History’s Judgement

…and another book to add to the growing pile:

In the Nightmare

RONALD RADOSH

We know that history holds many surprises. One does not expect to learn more about the secret history of the Gulag than we already know from both Aleksandr Solzhenitsyn’s Gulag Archipelago and Anne Applebaum’s Gulag: A History. This feat, however, is exactly what the Greek-born British documentary filmmaker Tim Tzouliadis has accomplished, in a book that should be placed alongside the others as a must-read account of the horrors Joseph Stalin inflicted upon his victims.

What Tzouliadis offers is a dramatic account of the previously unknown story of the thousands of American citizens who, during the Depression, sought employment and a better future in the “worker’s paradise” built by the Russian Bolsheviks after the 1917 revolution. All kinds of Americans joined the exodus. Some of them were ethnic American Communists or fellow-travelers who wanted to help build socialism. The majority, however, were average Americans who could not help but be tempted by the offers coming from Moscow: Skilled workers were promised paid passage, jobs at high pay, paid vacations, and free medical care. When the Soviet agency Amtorg advertised for help in American papers in 1931, they got over 100,000 applications for slightly over 10,000 advertised jobs. The flood of immigrants included not only steelworkers and auto-assembly-line workers (including Walter and Victor Reuther) but also teachers, clerical workers, dentists, and doctors.

One item of particular interest and exceptional irony, was the use of repaired “Liberty” merchant ships by the Soviets as part of the Gulag:

America’s wartime policy did more than just prettify Stalin. Lend-Lease aid was used to supply and repair the Liberty ships sent to the Soviet Union for wartime use, supposedly for the war against the Nazis.
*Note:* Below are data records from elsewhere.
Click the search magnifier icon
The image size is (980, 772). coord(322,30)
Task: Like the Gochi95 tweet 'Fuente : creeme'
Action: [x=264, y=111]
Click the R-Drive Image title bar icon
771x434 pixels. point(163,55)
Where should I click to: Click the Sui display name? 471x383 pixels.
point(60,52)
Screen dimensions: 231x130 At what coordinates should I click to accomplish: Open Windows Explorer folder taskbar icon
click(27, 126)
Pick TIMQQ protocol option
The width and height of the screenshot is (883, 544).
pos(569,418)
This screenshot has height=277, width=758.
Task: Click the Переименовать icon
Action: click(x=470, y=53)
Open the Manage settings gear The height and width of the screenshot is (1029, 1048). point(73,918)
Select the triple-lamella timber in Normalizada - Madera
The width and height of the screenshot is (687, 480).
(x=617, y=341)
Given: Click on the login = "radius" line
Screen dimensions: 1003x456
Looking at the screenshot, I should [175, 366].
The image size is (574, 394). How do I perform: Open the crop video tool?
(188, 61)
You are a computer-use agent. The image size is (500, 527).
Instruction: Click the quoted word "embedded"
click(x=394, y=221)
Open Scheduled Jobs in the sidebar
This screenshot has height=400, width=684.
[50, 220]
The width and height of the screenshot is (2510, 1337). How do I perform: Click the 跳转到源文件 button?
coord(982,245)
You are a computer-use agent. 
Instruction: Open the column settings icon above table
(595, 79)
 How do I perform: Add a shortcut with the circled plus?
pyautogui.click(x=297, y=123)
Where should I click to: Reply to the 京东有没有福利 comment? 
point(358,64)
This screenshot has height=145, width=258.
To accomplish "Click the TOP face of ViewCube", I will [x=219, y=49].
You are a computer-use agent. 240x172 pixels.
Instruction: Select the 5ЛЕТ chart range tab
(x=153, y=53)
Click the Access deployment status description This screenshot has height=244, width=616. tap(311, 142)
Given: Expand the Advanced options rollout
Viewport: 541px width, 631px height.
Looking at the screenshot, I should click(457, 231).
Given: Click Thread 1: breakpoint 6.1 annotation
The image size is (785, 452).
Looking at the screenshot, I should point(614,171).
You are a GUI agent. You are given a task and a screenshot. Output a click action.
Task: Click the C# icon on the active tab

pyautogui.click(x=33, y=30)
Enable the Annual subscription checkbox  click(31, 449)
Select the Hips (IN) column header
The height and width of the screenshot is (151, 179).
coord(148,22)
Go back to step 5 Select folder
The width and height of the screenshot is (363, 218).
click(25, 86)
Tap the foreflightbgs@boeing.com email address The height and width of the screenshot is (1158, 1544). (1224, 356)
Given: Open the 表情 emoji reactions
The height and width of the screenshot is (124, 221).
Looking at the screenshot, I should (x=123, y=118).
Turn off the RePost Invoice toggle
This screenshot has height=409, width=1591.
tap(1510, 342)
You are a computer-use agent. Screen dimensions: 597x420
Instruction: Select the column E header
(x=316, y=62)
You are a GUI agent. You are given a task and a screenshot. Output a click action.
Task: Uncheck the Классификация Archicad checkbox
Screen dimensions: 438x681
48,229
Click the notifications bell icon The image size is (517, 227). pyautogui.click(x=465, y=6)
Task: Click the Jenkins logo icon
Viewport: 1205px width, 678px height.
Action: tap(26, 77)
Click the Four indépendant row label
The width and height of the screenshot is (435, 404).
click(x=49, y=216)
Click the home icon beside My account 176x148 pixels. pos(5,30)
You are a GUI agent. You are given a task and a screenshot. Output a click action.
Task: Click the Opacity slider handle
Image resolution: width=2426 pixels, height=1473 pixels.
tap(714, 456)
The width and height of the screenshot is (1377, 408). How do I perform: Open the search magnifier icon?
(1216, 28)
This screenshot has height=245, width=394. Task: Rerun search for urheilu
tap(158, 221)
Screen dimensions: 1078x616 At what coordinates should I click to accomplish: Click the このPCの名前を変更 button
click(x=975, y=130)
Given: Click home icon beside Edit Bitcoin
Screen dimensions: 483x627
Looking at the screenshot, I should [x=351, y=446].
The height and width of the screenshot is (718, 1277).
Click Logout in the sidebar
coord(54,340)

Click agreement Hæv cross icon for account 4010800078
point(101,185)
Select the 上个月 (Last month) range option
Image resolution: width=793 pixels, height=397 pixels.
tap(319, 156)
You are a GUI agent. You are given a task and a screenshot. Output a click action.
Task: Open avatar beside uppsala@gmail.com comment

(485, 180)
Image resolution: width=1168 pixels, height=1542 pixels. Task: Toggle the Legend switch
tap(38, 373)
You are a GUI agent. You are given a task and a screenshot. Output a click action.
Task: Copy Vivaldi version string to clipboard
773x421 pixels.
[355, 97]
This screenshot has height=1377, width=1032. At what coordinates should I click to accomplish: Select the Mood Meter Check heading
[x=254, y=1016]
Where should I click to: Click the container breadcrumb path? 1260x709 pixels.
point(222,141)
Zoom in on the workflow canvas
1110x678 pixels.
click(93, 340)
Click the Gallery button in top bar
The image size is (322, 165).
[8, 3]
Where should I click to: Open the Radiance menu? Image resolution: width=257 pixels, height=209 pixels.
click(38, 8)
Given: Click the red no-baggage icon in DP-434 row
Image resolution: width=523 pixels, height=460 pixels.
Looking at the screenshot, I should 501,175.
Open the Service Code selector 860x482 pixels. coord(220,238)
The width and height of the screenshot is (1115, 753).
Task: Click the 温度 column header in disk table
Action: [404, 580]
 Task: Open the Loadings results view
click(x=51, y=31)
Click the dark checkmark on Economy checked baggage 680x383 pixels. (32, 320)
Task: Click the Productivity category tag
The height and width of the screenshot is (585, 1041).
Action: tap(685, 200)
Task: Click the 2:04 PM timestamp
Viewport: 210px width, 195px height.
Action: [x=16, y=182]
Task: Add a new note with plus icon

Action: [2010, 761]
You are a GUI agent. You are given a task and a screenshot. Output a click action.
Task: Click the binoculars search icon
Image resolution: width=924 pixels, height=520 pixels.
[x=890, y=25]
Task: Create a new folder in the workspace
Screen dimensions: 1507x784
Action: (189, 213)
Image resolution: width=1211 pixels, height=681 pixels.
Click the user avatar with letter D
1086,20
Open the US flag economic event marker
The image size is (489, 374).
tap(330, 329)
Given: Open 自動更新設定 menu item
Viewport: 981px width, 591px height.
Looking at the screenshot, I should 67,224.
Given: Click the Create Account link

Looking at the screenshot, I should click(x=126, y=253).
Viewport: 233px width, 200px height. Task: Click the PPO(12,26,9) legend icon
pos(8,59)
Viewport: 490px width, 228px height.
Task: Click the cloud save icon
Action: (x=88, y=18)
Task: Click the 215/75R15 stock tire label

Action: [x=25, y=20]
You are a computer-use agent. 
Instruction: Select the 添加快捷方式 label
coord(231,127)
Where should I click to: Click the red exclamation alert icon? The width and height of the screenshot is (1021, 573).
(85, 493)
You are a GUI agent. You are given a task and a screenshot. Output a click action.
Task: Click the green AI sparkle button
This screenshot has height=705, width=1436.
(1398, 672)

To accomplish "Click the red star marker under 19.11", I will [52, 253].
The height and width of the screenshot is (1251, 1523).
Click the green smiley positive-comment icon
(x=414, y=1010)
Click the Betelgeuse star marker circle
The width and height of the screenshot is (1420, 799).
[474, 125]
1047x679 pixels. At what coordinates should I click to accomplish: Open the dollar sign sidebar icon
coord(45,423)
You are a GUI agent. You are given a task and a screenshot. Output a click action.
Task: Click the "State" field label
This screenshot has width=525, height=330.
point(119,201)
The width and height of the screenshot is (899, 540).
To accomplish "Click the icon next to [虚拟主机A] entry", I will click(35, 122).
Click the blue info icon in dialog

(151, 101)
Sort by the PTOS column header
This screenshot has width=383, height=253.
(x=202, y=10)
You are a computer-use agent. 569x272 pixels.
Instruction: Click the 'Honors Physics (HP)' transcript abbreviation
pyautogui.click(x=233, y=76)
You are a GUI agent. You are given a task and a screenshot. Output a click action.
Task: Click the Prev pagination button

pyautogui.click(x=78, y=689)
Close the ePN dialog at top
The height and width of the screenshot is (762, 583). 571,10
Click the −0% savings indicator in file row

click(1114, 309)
Half of them, we learn, were actually sent to Soviet Far East ports, such as Magadan, where they were used to send new slave laborers to the arctic Kolyma camp. “NKVD steamers,” Tzouliadis writes, “were reconditioned at the expense of the American taxpayer, before their quick return to service as the ‘death ships of the Sea of Okhotsk.’” One ship was overhauled at the cost of half a million dollars in 1942, after a fire caused it to sink. American workers opened the holds to find evidence that hundreds of prisoners had been locked inside. Yet the ship was returned to Vladivostok, where more prisoners were picked up to be sent to the Kolyma prison camp. “Without the NKVD fleet,” Tzouliadis notes, “the operations within Kolyma would have been impossible to sustain. The ships were an essential link in the mechanism, required to replace the prisoners who had died, and to expand still further the network of concentration camps. It was as if the Reichsministry had arranged to have its railway engines repaired in Philadelphia and then shipped back . . . to recommence their journey to Auschwitz.”

And while Stalin and his ilk have passed from this life, in light of the above – maybe, just maybe there might be due consideration at policymaking levels in the Free World about making nice with and spurring the industrial development along of the current crop of repressionist leaders. You know who you are.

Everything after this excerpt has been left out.